In receiving his certificate Ivor reflected upon how things have changed in 60 years.
On my way to the Synod meeting I thought about the beginnings of my ministry in the mid-1950s. I went as a bachelor to Port Talbot for eight pounds a week and a house. There were no expenses, so the harder I worked, the poorer I was. I felt guilty because my own minister, ordained twenty years earlier and with two children, received seven pounds and ten shillings, out of which he paid rent.
I said that I would like a phone; the church secretary asked why? He could not understand any of my reasons until I decided to say that I lived alone. The phone was installed – at my expense. Within two or three years most church members had them. Neither I nor most of my colleagues had a car.
Outside the Church, everything seemed optimistic and there was hope.
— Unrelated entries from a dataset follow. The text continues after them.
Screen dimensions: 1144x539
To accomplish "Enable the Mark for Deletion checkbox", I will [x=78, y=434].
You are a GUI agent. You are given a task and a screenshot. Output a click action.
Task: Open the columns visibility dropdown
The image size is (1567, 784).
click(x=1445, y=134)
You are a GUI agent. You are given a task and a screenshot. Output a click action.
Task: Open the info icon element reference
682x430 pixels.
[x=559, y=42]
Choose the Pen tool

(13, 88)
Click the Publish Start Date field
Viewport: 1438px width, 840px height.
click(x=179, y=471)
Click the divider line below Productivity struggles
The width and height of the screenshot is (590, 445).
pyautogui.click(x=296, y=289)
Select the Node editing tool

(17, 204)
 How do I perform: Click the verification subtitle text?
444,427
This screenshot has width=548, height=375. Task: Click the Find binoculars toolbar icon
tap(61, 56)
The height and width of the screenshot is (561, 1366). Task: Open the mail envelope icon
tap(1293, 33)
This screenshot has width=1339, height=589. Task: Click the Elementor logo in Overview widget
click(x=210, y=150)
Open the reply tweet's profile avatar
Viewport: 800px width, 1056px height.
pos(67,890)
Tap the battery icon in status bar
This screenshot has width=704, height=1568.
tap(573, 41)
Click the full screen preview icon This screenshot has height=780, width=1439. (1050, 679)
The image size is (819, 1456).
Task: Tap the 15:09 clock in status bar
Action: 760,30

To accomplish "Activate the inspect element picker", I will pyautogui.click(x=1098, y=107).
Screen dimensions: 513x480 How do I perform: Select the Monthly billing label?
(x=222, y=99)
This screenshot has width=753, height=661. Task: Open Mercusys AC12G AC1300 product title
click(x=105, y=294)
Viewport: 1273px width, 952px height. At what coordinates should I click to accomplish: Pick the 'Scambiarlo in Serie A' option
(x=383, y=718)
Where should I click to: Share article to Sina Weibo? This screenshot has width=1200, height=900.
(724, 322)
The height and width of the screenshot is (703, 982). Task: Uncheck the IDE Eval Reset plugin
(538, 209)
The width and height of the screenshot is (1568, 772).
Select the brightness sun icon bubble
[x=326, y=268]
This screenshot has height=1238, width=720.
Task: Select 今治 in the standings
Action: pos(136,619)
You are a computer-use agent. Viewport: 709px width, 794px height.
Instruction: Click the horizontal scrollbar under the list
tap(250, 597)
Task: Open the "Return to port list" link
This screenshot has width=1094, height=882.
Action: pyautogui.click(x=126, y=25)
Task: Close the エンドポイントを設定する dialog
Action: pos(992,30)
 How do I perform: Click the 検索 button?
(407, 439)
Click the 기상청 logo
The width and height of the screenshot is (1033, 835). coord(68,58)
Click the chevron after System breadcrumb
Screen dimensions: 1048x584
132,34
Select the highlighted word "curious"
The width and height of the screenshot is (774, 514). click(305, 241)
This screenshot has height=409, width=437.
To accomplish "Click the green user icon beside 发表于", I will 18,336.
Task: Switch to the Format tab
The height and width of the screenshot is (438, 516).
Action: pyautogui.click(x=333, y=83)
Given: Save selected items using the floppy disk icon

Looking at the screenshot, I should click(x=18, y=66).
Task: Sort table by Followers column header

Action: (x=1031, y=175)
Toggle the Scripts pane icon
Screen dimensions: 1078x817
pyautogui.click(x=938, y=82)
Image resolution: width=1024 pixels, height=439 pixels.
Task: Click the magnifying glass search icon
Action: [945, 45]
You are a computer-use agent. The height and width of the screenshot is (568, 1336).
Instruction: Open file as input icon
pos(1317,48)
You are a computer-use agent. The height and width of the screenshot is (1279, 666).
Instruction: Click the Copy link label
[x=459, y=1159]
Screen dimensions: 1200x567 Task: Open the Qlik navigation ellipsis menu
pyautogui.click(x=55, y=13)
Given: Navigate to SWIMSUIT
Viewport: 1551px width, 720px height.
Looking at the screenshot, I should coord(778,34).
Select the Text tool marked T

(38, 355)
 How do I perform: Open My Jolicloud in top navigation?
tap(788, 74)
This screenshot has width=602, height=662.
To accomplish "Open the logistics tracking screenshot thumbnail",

The war and rationing were over. Didn’t the Prime Minister say that we had “never had it so good!” But such days have gone!
What of the Church? In those days large numbers of ministers were leaving. A new RE teaching post at Barry Training College attracted 105 applications from ministers! But the ecumenical vision was exciting and this minority had great hopes.
Now so much is different – for better or worse? In 1956 I attended the ordination of fellow student Fred Williams. The preacher was Hugh Jones, Coventry, son and grandson of ministers. He said, “Fred, I was going to say that I don’t envy you one bit but then I remembered that my father said at my ordination, “Hugh, I was going to say that I don’t envy you one bit, but then I remembered that was what my father said at my ordination.”!
Now I see little hope in the world but some signs in the Church. What does not change is the presence and challenge of God.
Ivor is pictured here with Simon Walkling (right), Moderator of the National Synod of Wales, and John Ellis (left) Moderator of General Assembly.